Charles Edward Springall was born in 1925 in the Elephant and Castle, Southwark, South London. His mother Violet (Drake) and father a newspaper seller who took racing bets on the quiet realised early little Charles was a born entertainer but he was also accident prone. When he was eight years of age he answered an advertisement in the South London Press and was first in the queue to audition for a show.
The top of the bill was Harry Champion and the show stopping young Charles sang "Boiled Beef and Carrots", which was one of Champions own songs. His endeavour paid off and Charlie won a place in the choirboy chorus backing the star in his grand finale, "Any Old Iron". His was also given a six-day booking for half a crown (12 1/2p).
Charlie was a good singer and became a regular winner at the the Elephant and Castle Picture Palace amateur talent contest. Unbeknown to the audience young Charles quietly paid the manager five bob (25p) in return for winning the ten-shilling (50p) first prize. He left Paragon Row Seniors School, aged 14 and was employed in a variety of jobs including a butcher's assistant, bakery worker and plumber's mate. In every case he was sacked for being cheeky. During the war, Charlie (now 18) tried to join the Navy but was considered too small, instead he volunteered for the Royal Air Force and became a rear gunner. He spent most of his service time in India and impressed his friends with his mastery of boxing and jujitsu. While training in Northern Ireland he befriended Jack Edwardes and enjoyed amateur dramatics. After the War, when he was demobbed Charlie worked as a window cleaner and door to salesman selling brushes door to door. He wanted to become a comedian and also worked the pubs with a friend called Sidney Cant.

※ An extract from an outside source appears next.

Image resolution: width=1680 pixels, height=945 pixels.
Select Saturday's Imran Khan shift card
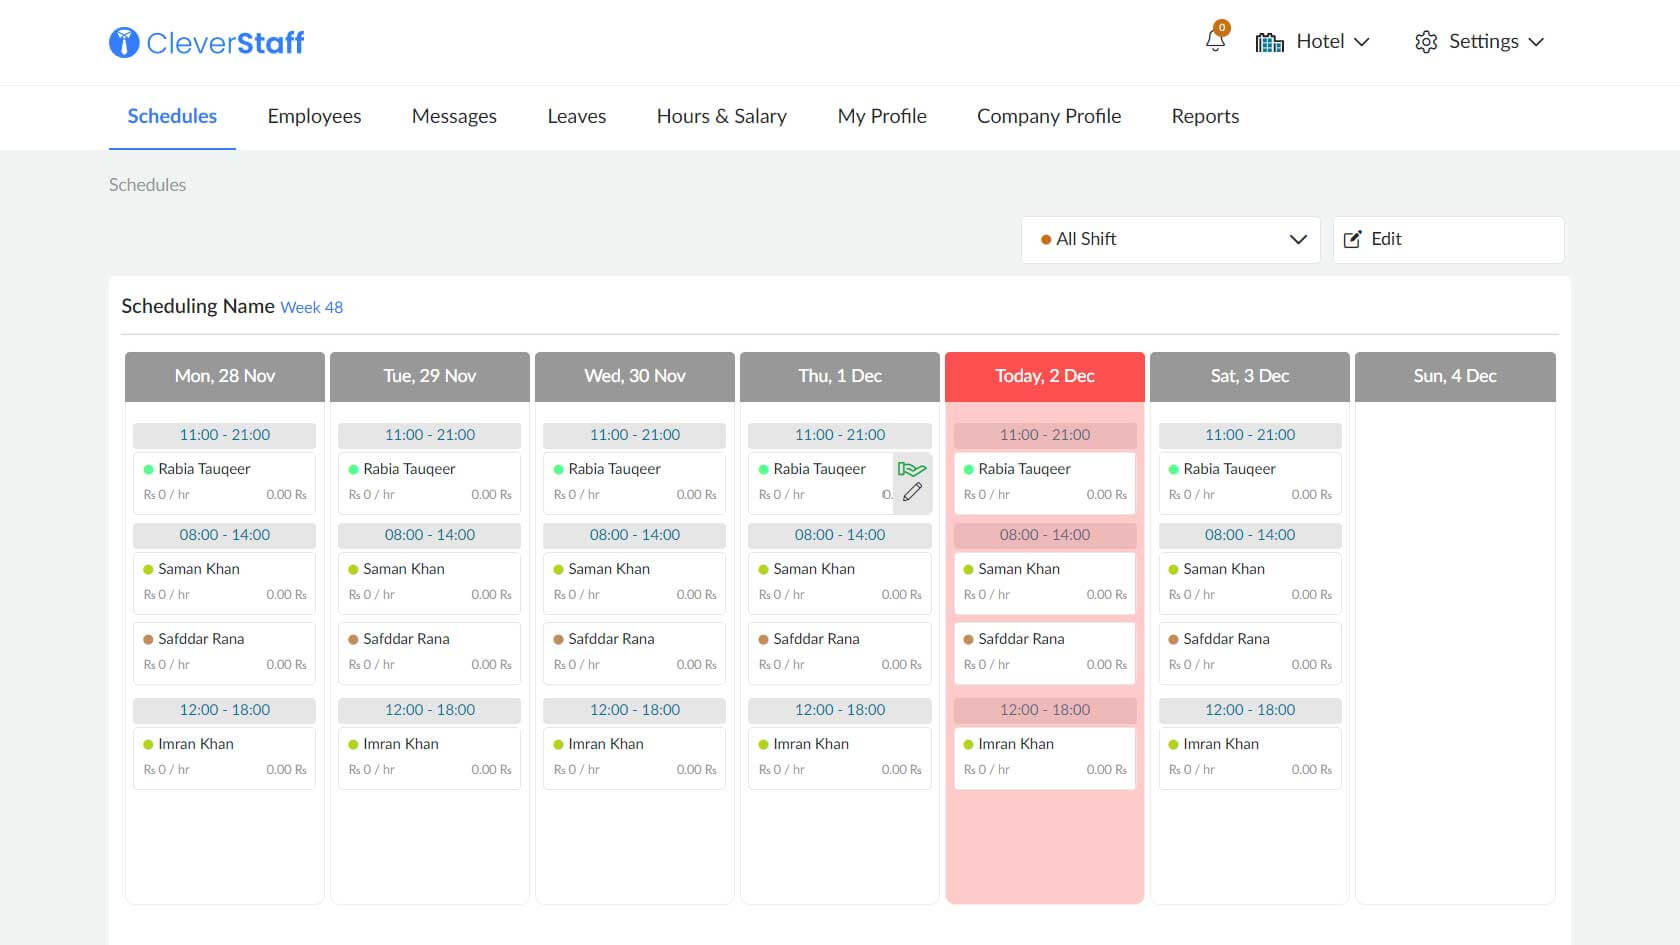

He changed his stage name to Charlie Smart and won a provincial variety tour opening the show wearing a white trilby and a brown-and-red check suit. When it was pointed out there was another Charlie Smart in show business. Unable to pass the auditions in many of the premier show spots in London he settled for a Redcoat at Butlin’s Holiday Filey camp in 1953. Jack Edwardes was the entertainments manager and booked himself and Charlie as the comedy duo for an 18 week stint. The act was based on the clumsy, yet inspirational comedy style of Laurel & Hardy and with their very different statures: Charlie was 5 ft 1 inches (155 cm), and Jack Edwards 6ft 4in (193.04 cms) the slapstick duo called themselves Mick & Montmorency (Jack and Charlie respectively. Charlie enjoyed the high life but was eventually sacked for stealing money from the bingo take, by Billy Butlin himself. Butlin had been alerted to the thefts earlier, but had kept Charlie on as he was the only Redcoat to teach ju-jitsu to the campers and he was a good bouncer when they was a punch up at the dances. .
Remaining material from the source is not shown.